I frowned, “Eating the eldritch.”
Yawm’s hands lowered, “You...you can...eat...the eldritch?”
I shrugged, “Yeah, it’s not that big a deal.”
Yawm shook his head before staring at the ground where the elk died. He grabbed his head with a mammoth hand,
“I...I’ve never seen something assimilate eldritch. Nothing, not even Old Ones.”
I peeled my armor off my face as I spread out my arms, “Come on, it’s nothing to make a big fuss over.”
Yawm shook his head while looking up from the ground. As he stood his full height, his head grazed the low lying leaves of the glass trees,
“Oh it is. No matter how benign they may seem, All eldritch carry what I call malignance. They are beings that hold no rhyme or reason.

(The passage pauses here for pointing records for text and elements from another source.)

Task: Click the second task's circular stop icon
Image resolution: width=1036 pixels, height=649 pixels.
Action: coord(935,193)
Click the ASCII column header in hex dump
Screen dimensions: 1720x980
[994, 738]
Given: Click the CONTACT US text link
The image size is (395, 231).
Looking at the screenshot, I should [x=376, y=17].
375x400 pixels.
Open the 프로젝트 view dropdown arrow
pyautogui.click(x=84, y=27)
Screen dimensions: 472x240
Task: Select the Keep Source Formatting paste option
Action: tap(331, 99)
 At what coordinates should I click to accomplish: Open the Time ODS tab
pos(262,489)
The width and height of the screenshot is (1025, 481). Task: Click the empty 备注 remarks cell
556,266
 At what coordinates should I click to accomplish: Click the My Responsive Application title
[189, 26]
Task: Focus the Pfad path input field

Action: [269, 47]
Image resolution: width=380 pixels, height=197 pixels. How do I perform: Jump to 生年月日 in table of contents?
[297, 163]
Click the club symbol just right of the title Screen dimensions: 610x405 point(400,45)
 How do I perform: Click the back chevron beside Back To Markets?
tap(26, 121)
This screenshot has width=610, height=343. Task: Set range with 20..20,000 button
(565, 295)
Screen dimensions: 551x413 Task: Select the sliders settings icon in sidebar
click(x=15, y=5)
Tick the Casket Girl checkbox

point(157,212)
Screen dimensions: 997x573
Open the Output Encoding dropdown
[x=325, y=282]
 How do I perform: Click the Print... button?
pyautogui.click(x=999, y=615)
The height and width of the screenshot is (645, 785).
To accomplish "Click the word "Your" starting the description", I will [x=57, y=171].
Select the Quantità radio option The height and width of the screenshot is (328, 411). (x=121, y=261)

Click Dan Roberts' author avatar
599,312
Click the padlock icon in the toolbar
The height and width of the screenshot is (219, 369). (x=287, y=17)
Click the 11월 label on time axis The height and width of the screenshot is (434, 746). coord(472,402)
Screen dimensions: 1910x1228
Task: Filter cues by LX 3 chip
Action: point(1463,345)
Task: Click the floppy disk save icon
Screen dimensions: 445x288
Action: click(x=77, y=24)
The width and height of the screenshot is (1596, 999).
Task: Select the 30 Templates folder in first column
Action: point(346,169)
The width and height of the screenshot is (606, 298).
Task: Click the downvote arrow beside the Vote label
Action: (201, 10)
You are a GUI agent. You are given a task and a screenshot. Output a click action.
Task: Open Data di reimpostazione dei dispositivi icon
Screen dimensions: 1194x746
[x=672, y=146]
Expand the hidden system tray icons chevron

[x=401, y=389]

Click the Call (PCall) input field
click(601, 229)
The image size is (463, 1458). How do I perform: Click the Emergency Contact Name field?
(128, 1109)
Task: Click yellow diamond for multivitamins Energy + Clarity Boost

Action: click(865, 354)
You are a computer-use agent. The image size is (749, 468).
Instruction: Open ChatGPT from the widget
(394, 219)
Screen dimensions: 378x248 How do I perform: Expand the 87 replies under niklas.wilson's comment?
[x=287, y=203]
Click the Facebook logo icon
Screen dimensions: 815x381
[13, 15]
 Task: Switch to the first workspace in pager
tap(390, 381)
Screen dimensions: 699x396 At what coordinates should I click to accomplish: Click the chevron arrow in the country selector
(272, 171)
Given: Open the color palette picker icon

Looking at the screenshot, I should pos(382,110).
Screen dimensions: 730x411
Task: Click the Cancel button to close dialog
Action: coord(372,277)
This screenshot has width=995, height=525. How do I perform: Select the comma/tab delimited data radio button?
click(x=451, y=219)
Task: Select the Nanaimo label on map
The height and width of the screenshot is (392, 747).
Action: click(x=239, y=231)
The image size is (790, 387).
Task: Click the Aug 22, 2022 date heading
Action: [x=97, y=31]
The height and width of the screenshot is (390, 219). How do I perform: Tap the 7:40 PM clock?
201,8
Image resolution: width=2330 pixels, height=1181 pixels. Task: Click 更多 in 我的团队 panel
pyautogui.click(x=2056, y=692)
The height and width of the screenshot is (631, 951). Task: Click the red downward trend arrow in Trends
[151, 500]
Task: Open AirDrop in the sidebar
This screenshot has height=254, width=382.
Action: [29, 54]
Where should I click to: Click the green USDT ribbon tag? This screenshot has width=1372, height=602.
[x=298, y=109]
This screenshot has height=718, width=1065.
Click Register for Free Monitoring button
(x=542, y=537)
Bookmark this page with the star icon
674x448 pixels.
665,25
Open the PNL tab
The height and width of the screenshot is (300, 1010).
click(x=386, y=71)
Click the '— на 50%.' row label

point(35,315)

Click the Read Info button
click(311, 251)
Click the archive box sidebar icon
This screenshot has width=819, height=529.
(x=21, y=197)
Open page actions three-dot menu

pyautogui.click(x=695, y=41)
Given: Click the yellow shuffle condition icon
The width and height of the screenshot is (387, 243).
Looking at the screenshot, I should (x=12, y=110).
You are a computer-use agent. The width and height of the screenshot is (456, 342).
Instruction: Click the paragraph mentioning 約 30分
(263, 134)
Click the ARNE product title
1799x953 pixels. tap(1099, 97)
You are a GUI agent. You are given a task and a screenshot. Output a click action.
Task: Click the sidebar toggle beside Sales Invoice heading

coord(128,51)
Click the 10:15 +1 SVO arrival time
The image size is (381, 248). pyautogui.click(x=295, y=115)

They infect life around them and turn it into disorder. That is what makes eldritch beings worthy of fearing. It’s their potential to corrupt.”
Yawm pointed at me, “This...armor of yours. It’s immune to that influence, otherwise you’d be a floundering ball of meat by now.”
Yawm shook the hand for emphasis, “I’ve seen warriors that I fear fall to splashes of eldritch blood landing in their mouths and eyes. My entire goal revolves around creating a being that creates harmony between the order of our dimension and the chaos of theirs. You already have it.”
I shook my head, “There’s no harmony here. My armor doesn’t use the eldritch energy as it is. It eats it. There’s nothing of that eldritch remaining.”
Yawm cupped his chin, “Ah...that’s disappointing. It’s not nearly as fascinating if your armor is converting eldritch energy rather than using eldritch energy...On another note of interest, you’d be considered an alpha predator to higher level, sentient eldritch. They may listen to you.”
Beside Yawm, the dungeon core still sapped energy from Yawm.
I scratched my nose, “What makes you think that? All the eldritch I’ve tried talking with are backstabbing, egomaniacal pricks.”
Yawm shrugged, “Even eldritch understand when they're no longer staring at a sheep. You’ve no doubt noticed that lower level eldritch will obey the rift keeper. That’s because they fear being eaten. You can use that same kind of fear to control them.”
Yawm raised a hand. The air around us cracked, turned green, and shifted into his hand. He placed the glowing, green energy ball above the dungeon core. A pillar of white exploded from the core, piercing into the ground and the sky. Once it reached a certain height, it rippled outwards. It looked like a normal dungeon core’s pillar of energy.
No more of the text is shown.